Speaking to reporters last month, White House economic adviser Larry Kudlow returned to a familiar refrain when asked about President Trump’s racist “go back” tweets.

“Look, I’m not going to go there,” Kudlow said. “That’s way out of my lane.”

It is a deflection Kudlow has employed nearly a dozen times over the past 16 months on topics ranging from foreign policy to offhand Trump remarks to economics, according to a Fix review. You can watch examples of Kudlow dodging questions that are out of his “lane” in the video above.

Asked in July about the prospects of Congress passing a new U.S.-Mexico-Canada trade agreement, Kudlow said legislative forecasting was not his “lane.” (Moments later, Kudlow said the agreement would pass if there was a vote).

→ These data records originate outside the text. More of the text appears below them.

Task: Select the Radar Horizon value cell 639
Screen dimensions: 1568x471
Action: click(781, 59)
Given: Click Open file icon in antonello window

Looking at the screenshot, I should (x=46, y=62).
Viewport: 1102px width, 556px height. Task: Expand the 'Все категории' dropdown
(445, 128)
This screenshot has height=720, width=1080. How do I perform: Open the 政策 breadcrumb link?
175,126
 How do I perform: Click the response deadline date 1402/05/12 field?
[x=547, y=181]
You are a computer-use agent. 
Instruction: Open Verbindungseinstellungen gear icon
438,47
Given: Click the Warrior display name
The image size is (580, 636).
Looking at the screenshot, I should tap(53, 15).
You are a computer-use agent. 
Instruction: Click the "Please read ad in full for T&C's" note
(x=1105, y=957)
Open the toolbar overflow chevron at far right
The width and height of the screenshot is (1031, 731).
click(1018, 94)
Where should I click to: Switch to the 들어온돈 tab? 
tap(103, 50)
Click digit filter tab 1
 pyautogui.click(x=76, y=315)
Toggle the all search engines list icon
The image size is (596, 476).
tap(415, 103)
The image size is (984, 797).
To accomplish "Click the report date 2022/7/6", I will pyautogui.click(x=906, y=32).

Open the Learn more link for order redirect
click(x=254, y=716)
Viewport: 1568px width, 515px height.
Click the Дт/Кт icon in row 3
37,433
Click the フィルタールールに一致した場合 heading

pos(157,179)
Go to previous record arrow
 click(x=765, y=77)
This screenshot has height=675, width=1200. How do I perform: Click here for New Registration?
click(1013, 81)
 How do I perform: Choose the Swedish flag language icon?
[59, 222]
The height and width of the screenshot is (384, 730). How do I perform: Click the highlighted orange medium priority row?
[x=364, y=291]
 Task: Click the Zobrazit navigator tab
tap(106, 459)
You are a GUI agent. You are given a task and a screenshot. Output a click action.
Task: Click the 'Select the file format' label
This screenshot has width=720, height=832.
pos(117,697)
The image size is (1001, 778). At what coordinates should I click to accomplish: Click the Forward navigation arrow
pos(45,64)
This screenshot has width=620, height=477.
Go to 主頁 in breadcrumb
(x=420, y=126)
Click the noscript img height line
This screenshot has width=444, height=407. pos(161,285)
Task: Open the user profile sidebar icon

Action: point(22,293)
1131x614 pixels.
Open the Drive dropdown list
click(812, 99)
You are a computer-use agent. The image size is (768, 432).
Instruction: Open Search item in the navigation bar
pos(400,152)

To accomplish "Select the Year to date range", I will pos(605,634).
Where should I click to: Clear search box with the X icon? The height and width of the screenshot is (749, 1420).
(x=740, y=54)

Asked in November 2018 whether U.S. energy policy was impacting the Trump administration’s response to the murder of journalist Jamal Khashoggi, Kudlow said, “I’m trying so hard to swim in my own lane.”

And asked in August 2018 whether domestic Chinese political opposition to President Xi Jingping could provide an opening in trade negotiations, Kudlow replied, “Way out of my lane.”

Even as Kudlow dodges non-economic questions he does not want to answer, he will opine on non-economic questions he does want to answer, defending Trump’s immigration policies and foreign policy.

Kudlow’s dodges come as President Trump has restricted press access, gone a record 155 days without an official White House press briefing and regularly forces reporters to shout questions over a roaring helicopter, making the press increasingly reliant on informal and sometimes curtailed “gaggles” with White House officials.

At times, Trump officials have been hesitant to take positions on issues given Trump’s proclivity for openly contradicting them, sometimes minutes later. But even when a topic is seemingly in Kudlow’s economic “lane,” he will still dodge.

Asked in May 2018 about Trump asking the Postal Service to double the rate it charges Amazon, Kudlow attempted to dodge, telling ABC News’ George Stephanopoulos, “That’s not in my lane.”

“Well it comes under the National Economic Council, doesn’t it?” Stephanopoulos replied.

“Well I suppose so, but again, I haven’t been involved in that discussion,” Kudlow conceded.

Amazon CEO Jeffrey P. Bezos owns The Washington Post.